At a recent LinkedIn Finance-Connect conference in New York, panelists discussed new research that identifies how emerging technology is being leveraged for insights during the investment process.

They also highlighted key opportunities for managers to influence the decision-makers at institutions such as defined benefit plan sponsors, foundations and endowments.

Nearly all institutional investors - 95% -use digital resources for investing purposes and more than three in four (77%) are using social media resources for investing insight, according to a survey of more than 250 institutional investors around the world conducted by Greenwich Associates and LinkedIn.

"Those figures are higher than what our expectations were going in," said Daniel Connell, a managing director at Greenwich Associates.

About 80% of institutional investors who use LinkedIn for their role are doing so weekly or more, with the vast majority using it daily. "Social media is right on par with news sources, which is an astounding result," Connell said.

According to Greenwich Associates, 40% of respondents said they increased their use of social media over the past year.

Roughly 44% planned to increase use of social media generally over the next year - 98% plan to either increase their usage or stay at the same level.


Institutional investors who use social media for each of the top purposes are more than likely turning to LinkedIn versus Facebook or Twitter, Connell said.

Other findings:

* 60% read market news or industry updates (of those 38% via LinkedIn, 18% via Facebook and 31% via Twitter)

* 47% research specific industries (of those 51% via LinkedIn, 34% via Facebook and 14% via Twitter) 44% seek opinions or commentary on market events (of those 55% via LinkedIn, 21% via Facebook and 36% via Twitter)

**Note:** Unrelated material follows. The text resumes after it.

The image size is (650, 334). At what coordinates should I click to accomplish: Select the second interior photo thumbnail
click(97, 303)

* 45% said social media changed their perspective on an industry issue or topic,

* 32% chose to work with a particular company or client based on the party's social media usage

* 31% shared information they gleaned via social media with other decision-makers at their company

* 29% made an investment recommendation or decision based on information they got via social media

"Most institutional investors who use social media to inform their investing have learned something that has influenced their decision-making - for example, 52% conducted further research on an industry issue or topic via social media that led to an interaction with an asset manager," Connell said.

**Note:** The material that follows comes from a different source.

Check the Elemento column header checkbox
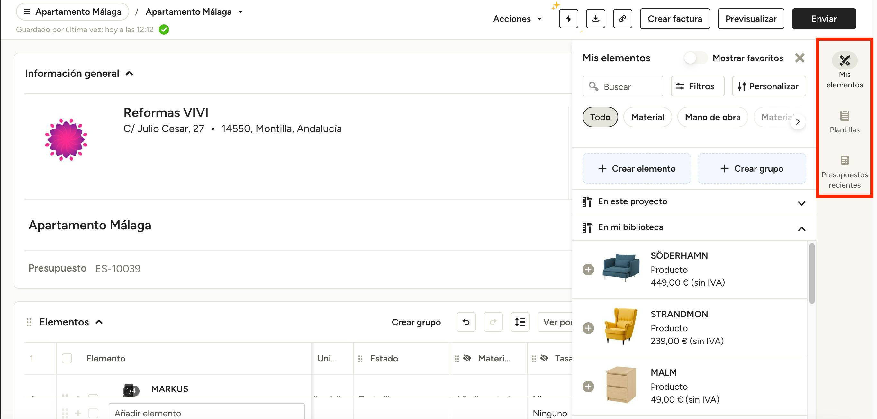The height and width of the screenshot is (419, 877). (67, 358)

"Social media is already playing a significant role for the institutional investor and it will only get more prominent," he said. "It must be a key component of marketing and distribution strategy if managers want to get in front of institutional investors."

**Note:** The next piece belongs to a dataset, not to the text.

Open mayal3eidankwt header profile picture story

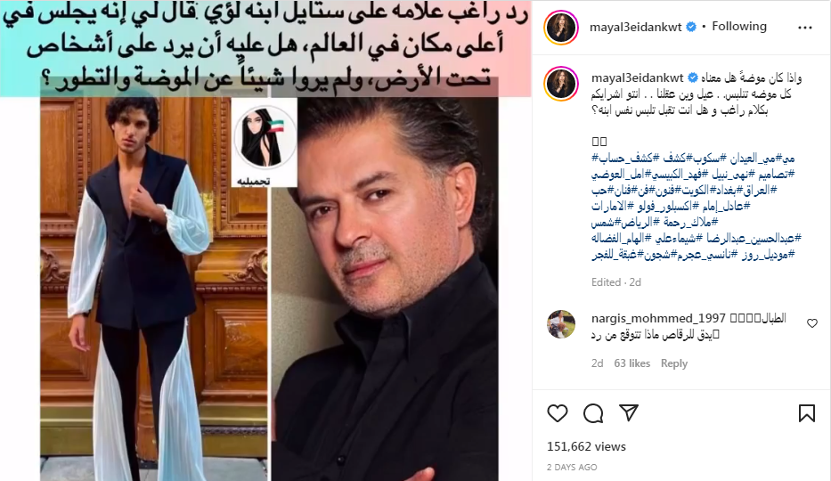point(561,27)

Even asset managers who understand the potential for social media to bolster their institutional sales and marketing efforts feel the need to quantify their initiatives to prove return on investment.

"There are several different metrics we analyze, such as click-through rates, but also, are they liking, sharing or commenting on the content?" said Kerry Ryan, director and head of global web services at Legg Mason.

"Impressions are also important, because there is a lot of good content coming through the feed, so people might not have time to stop and click but they have a positive impression and maybe they'll go back and read it later.

"Social media is important to Legg Mason's brand and engaging with the institutional marketplace," she said.

Retail clients aren't the only party that institutions should be concerned about too - one recent study found advisors make decisions about whether to engage and choose fund offerings partly based on a provider's site quality.


Ryan acknowledges a fair bit of skepticism when people think about social media broadly and question how it is really going to move the needle for business.

"Metrics will help to inform that help people to understand where the real power is with social media," Ryan said. "Like any living breathing organism you have to tend to it and make sure to offer relevant and timely content.

"You need to augment that with listening strategies," she said. "You can't just publish out content because it won't seem authentic - listening to what's being shared is really important.

"The communications dimension of social media is a challenge, as is the velocity of content delivery."

Tom Libretto, managing director and the global head of digital at J.P. Morgan Asset Management, said that over the past 12 months his company has found a synergy between its approach to reaching and engaging segments of audiences in the institutional channel and the retail space via social media that it previously didn't have access to.

"You can't put a toe in the water - social media has to be part of a larger distribution strategy," he said.

"It's doomed to fail if there's not a long-term commitment to it."

J.P Morgan Asset Management has an internal ambassador program where the company encourages key people to thoughtfully communicate their ideas and use their own personalities when they interact with the broader social network.

"We're continuing to learn more and more, as behaviors change we are going to have to move and change and adapt," Libretto said. "We'll have to try and test new things, fail and learn in a variety of environments that we wouldn't even contemplate today. It's all about knowing where our clients are."